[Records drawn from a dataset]
───
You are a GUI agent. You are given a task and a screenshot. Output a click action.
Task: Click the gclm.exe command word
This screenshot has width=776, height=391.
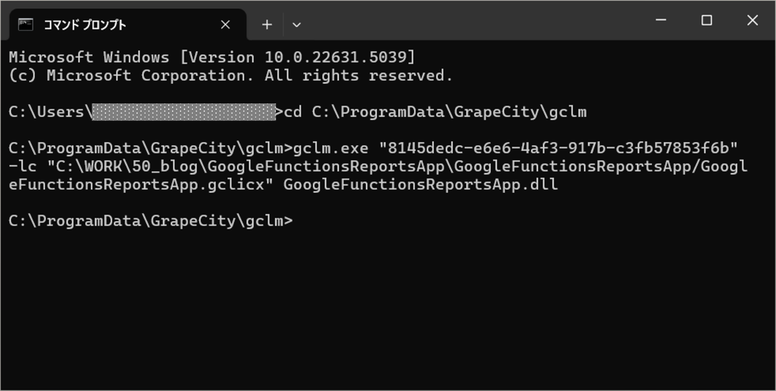pos(330,149)
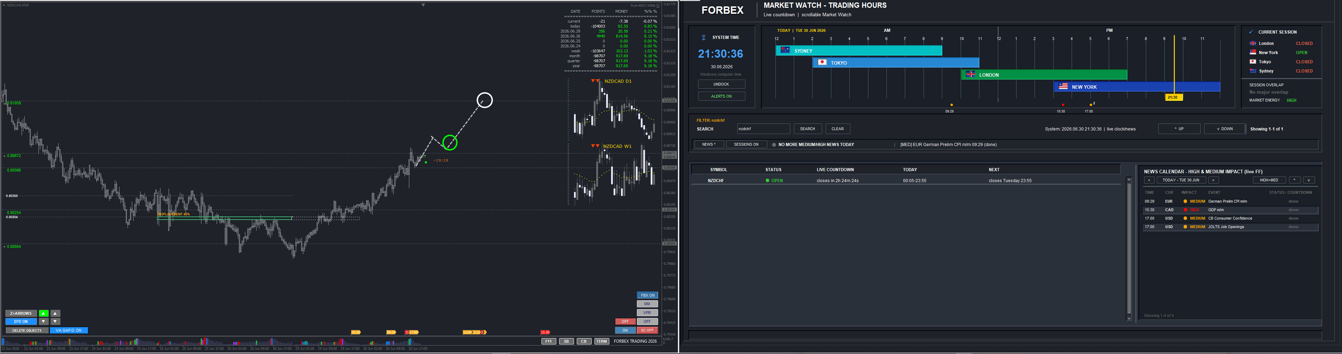Open the TERM tab on chart bar

(x=602, y=341)
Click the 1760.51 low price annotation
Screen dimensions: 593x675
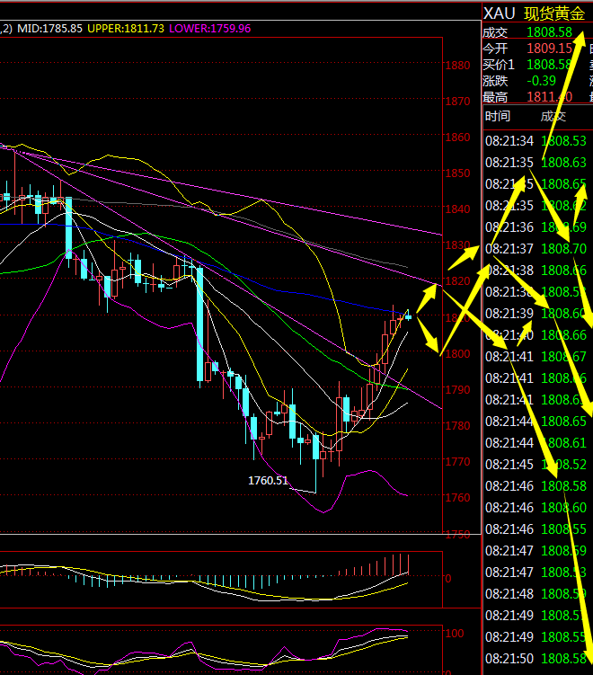click(268, 481)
───
• [What the exercise asks]
Return the data word for word without its pictures.

• [Reply to the task]
You are a GUI agent. You are given a task and a screenshot. Output a click action.
Task: Click the gclm.exe command word
This screenshot has width=776, height=391.
pos(330,149)
Open the TERM tab on chart bar

(x=602, y=341)
Click the 1760.51 low price annotation
Screen dimensions: 593x675
click(268, 481)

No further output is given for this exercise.